# vignettes/slgf_vignette.md In slgf: Bayesian Model Selection with Suspected Latent Grouping Factors

title: "Bayesian Model Selection with SLGF" output: rmarkdown::html_vignette vignette: > %\VignetteIndexEntry{slgf_vignette} %\VignetteEngine{knitr::rmarkdown} %\VignetteEncoding{UTF-8} bibliography: "REFERENCES.bib"

# 1 Introduction

The package slgf implements the suspected latent grouping factor (SLGF) methodology of @metzger2019. In this vignette, we first provide a brief theoretical and mathematical review of the method. Next, through the use of real observational data and a designed experiment, we illustrate the usage of slgf in the context of two common linear model layouts: one-way analysis of variance (ANOVA) and a two-way unreplicated layout. These examples will illustrate the user specification of the models, group-based regression and variance structure, SLGF selection, and regression effect prior specification.

# 2 Functions

• ms.slgf() Computes posterior model probabilities for each user-specified model based on the SLGF grouping methodology

This package requires a data frame containing a response variable and at least one categorical factor with three or more levels. In many cases this data frame may also contain additional covariates, either continuous or categorical.
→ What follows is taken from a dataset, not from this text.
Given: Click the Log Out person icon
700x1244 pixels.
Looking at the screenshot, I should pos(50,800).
• extract.hats() Returns the concentrated maximum likelihood estimates for regression coefficients, variance(s), and $g$ from a user-specified model.
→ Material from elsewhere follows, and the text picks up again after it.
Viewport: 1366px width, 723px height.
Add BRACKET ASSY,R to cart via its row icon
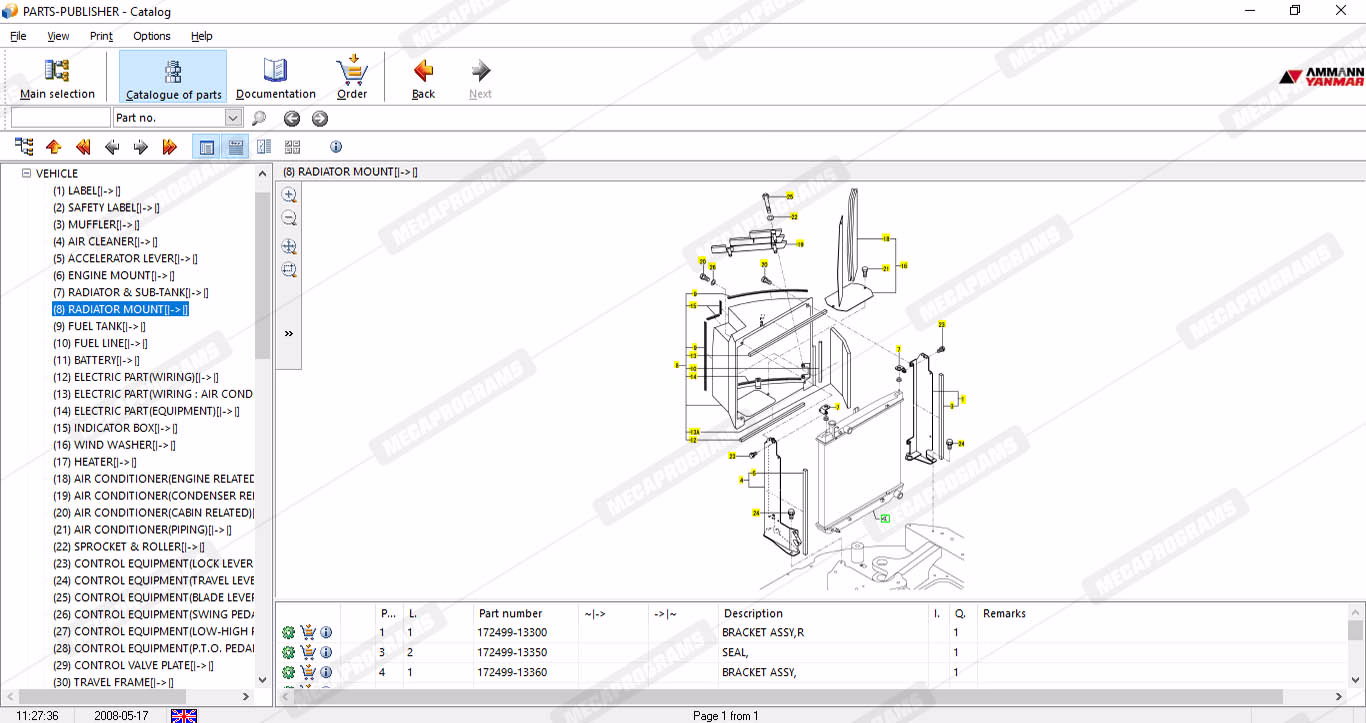click(308, 632)
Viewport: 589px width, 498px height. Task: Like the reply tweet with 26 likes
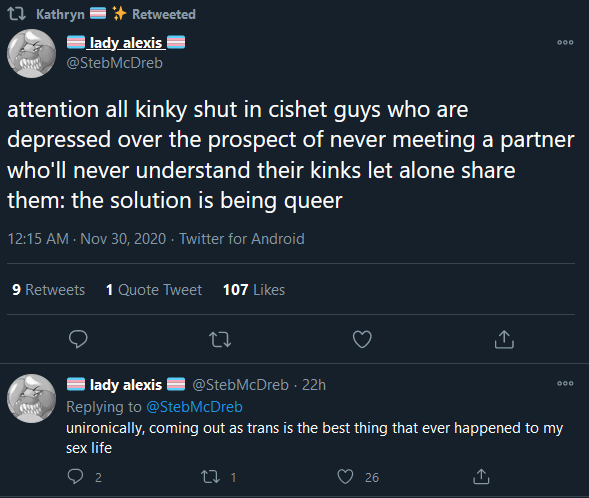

• groupings() Computes the unique groupings available for a given $K$.

The function ms.slgf requires several inputs to compute and output posterior model probabilities for all models and model classes of interest. The user begins with a data frame containing a continuous response, at least one categorical predictor, and any other covariates of interest. This data frame must not contain column names with the character string group, as this specific string is used by ms.slgf to create the group-based regression effect structure. The user must first identify a suspected latent grouping factor, usually by plotting the data and noting a latent structure within the levels of a categorical predictor as illustrated in Section 3.1. The user indicates, via the arguments response and lgf, character strings corresponding to the response and the suspected latent grouping factor variable names, respectively.
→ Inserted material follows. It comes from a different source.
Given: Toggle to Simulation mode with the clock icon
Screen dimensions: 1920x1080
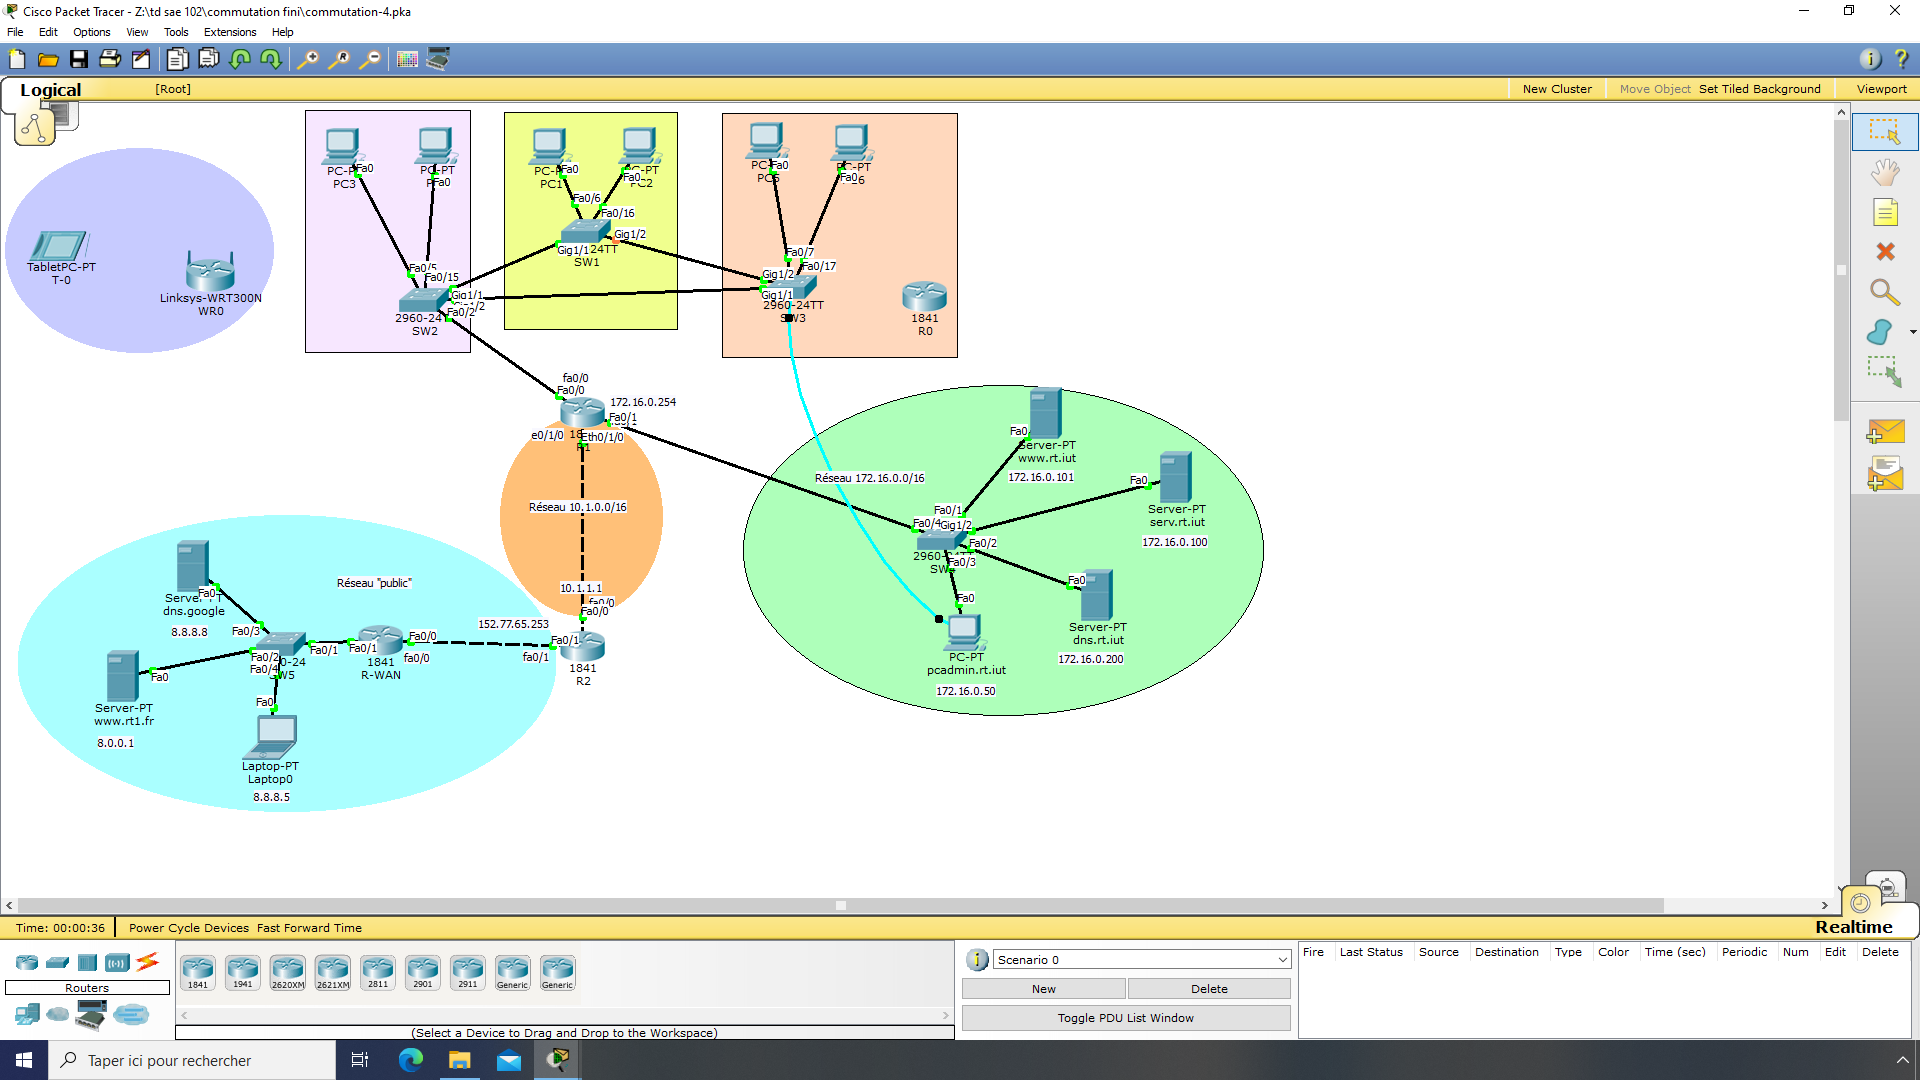Looking at the screenshot, I should [x=1860, y=902].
Next the user determines the model classes they wish to evaluate. We note the distinction between these model classes and the R class of a variable. The argument usermodels is a list where each element contains a string of R class formula or character. The user also specifies which classes should also be considered in a heteroscedastic context via the argument het, which provides an indicator 1 or 0 corresponding to each model class specified in usermodels. Together the arguments usermodels and het create the full set of model classes considered.

Next the user chooses a prior to place on the regression effects. As described in Section 3.2, prior="flat" (the default) implements a constant prior and prior="zs" imposes the Zellner-Siow mixture $g$-prior.

Finally the user must specify the minimum number of levels of the slgf that can comprise a group, via the argument min.levels, which defaults to 1. Because the number of possible grouping schemes increases exponentially with $K$, the number of levels of the SLGF, the user can reduce the number of candidate models by increasing min.levels, limiting the computational burden. Additionally, when considering data with limited degrees of freedom, increasing min.levels can also ensure estimability of the parametrized usermodels; see Section 4.2 for more detail.

# 3 Analytic Details

## 3.1 Model Specification

For a thorough review of the model specification see @metzger2019. We must define a model flexible enough to account for all possible model classes. We begin with the model

\equation $\boldsymbol{Y}=X\boldsymbol{\beta}+\boldsymbol{\varepsilon}$, \equation

where

• $\boldsymbol{Y}$ is an $N\times 1$ vector of continuous observations;
• $X$ is an $N\times P$ design matrix;
• $\boldsymbol{\beta}$ is a $P\times 1$ vector of regression effects; and
• $\boldsymbol{\varepsilon}$ is an $N\times 1$ residual vector where $\boldsymbol{\varepsilon}\sim N(\boldsymbol{0},\, \Sigma)$.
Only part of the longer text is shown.